No Broadband Price War….elsewhere

One of the reasons that LUS has relaxed a bit about making its pricing commitments is that it is increasingly obvious that there will be no national price war on broadband. So LUS can confidently see that with its much longer pay-back time and with no need to chase large profits for impatient stockholders and investment firms it can easily undercut the pricing of corporations who have, essentially, decided to milk the customers of their established monopoly cows for the indefinite future. As AT&T and Verizion roll out broadband services that provide no advantage over cable for the same levels of speed it is increasingly obvious that the two industries have decided not to compete on price.

The latest in this “we-are-competeing-vigorously-but-not-on prices” noncompetition competition between the colliding telco and cableco monopolies in the broadband arena was AT&T’s decision to raise prices on its broadband DSL customers…except in former BellSouth areas where its prices were previously higher.

That wasn’t what “competition” between the cablecos and the telecos was supposed to bring. You may recall that when AT&T was trying to transfer local municipal property rights to the state level so it could get around the locals’ insistence that AT&T serve all of a community with their new services in return for using the community’s land they claimed that relieving them of that obligation would yield cheaper prices for the favored few that actually got “competition.” Even that half-a-loaf is NOT the way it is working out…and both the cablecos and the telecos like it that way. Two competitors are simply not enough to establish a competitive market and reality is taking its toll on that tale. A few are even noticing that we’ve been taken:

The announced price hike didn’t sit well with some observers.

Routers, modems and other equipment used to deliver bandwidth are dropping in cost as rapidly as bandwidth demands are rising, said Dave Burstein, who operates DSLprime.com, an industry newsletter. “Total cost to the company for the bandwidth it delivers is about $1 a month per customer,” Burstein said. “AT&T is raising its rates because it can. It has the market power to do so. Increased costs aren’t the reason.”

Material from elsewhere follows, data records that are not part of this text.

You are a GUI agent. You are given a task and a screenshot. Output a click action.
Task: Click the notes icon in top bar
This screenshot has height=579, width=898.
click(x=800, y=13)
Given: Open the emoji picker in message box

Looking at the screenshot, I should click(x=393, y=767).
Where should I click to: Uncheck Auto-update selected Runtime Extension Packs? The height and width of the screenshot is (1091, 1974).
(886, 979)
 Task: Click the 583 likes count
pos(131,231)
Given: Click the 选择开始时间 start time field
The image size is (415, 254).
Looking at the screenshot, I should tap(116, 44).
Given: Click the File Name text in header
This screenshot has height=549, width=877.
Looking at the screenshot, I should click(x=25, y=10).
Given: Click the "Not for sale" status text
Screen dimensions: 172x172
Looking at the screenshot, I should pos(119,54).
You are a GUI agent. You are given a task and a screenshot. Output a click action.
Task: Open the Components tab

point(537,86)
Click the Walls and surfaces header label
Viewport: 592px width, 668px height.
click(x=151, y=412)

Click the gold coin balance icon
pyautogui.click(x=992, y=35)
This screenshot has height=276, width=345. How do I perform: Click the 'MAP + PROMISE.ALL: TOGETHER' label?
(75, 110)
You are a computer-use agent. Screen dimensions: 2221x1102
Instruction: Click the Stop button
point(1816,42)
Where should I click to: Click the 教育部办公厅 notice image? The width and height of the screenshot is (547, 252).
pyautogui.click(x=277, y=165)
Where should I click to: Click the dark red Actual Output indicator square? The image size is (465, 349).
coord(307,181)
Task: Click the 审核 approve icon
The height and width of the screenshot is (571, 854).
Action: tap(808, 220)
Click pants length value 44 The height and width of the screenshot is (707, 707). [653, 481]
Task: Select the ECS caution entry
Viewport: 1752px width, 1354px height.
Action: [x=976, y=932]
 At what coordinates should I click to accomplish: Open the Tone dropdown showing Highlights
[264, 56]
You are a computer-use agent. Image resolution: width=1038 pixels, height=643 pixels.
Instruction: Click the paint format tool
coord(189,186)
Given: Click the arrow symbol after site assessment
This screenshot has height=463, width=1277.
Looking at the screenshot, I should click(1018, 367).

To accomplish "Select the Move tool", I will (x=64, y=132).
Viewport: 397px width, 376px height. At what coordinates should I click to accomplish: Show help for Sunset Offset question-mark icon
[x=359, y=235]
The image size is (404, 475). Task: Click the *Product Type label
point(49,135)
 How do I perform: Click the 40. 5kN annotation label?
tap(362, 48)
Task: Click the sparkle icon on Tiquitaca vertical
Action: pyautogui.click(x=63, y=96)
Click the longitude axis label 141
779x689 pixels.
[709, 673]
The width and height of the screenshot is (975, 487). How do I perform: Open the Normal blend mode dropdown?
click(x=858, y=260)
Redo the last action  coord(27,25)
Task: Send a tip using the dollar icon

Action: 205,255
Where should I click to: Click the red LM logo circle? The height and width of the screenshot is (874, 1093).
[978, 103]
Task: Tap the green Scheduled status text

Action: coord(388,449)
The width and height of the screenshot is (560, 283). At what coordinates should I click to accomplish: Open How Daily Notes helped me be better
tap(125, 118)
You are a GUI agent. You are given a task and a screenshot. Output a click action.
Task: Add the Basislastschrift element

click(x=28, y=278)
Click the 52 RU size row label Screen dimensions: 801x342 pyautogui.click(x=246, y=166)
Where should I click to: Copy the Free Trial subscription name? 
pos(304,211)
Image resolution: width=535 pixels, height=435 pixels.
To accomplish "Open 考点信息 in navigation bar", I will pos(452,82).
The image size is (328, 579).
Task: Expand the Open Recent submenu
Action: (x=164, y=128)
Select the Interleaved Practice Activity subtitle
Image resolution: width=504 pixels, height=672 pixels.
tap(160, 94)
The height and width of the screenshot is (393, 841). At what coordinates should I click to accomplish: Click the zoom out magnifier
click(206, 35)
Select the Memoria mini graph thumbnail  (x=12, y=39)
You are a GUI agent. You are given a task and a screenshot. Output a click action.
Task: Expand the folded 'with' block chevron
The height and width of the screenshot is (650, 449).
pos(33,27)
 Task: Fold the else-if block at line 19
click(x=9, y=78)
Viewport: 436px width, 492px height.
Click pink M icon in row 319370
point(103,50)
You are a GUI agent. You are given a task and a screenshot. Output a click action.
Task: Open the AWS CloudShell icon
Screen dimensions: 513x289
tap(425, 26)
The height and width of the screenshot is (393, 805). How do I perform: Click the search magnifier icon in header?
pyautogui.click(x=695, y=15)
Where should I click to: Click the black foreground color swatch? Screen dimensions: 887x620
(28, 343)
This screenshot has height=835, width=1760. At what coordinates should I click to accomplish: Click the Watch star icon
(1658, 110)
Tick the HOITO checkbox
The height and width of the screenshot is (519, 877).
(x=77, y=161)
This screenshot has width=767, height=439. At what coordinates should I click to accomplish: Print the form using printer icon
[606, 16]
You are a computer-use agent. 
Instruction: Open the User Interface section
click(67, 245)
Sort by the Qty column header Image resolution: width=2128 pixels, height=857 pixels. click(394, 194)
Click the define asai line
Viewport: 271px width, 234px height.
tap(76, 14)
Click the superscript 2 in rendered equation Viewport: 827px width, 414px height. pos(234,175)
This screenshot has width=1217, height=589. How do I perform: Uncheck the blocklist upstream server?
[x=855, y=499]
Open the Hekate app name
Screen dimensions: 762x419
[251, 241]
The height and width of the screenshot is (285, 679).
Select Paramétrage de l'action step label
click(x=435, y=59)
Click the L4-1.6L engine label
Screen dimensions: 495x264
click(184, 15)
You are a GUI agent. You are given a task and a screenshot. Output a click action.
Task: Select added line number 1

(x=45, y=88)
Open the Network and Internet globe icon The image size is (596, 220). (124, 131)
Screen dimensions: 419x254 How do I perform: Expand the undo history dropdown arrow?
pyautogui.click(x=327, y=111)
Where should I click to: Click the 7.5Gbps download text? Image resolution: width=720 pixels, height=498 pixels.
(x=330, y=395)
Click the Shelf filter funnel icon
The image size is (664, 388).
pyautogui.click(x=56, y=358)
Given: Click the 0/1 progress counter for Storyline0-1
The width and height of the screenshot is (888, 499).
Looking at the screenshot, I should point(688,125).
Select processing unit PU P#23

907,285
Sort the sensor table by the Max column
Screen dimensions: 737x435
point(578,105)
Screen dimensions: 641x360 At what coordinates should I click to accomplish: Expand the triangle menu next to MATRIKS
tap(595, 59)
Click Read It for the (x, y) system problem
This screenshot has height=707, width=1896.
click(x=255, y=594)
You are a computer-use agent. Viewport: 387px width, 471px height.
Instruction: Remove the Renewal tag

AT&T still has to pay off the enormous costs of trying to absorb BellSouth, among others, a consolidation that our regulators allowed because it was also supposed to lower prices.

The only real price competition we here in Lafayette can expect to see will come from LUS. BellSouth and Cox exist to serve the interests of their stockholders and that means that we should pay as high a price as the company can extract from us. The industry is learning right now that they don’t have to compete on prices to maintain their margins–and so they won’t. Anything less would be irresponsible. LUS also exists to serve its owners…but their (our) intersts are best served by low prices for high levels of service. Both types of owners will, inevitably, get a company pricing policy based on their interests. But only LUS will actually be motivated to compete on price. (Six month specials like those you’ll see from Cox in both today’s Advocate and Advocate don’t count—that’s marketing, not pricing.)

2009, after the launch of Phase 1, will be an interesting and, I’ll bet, a satisfying year for Lafayette consumers of broadband.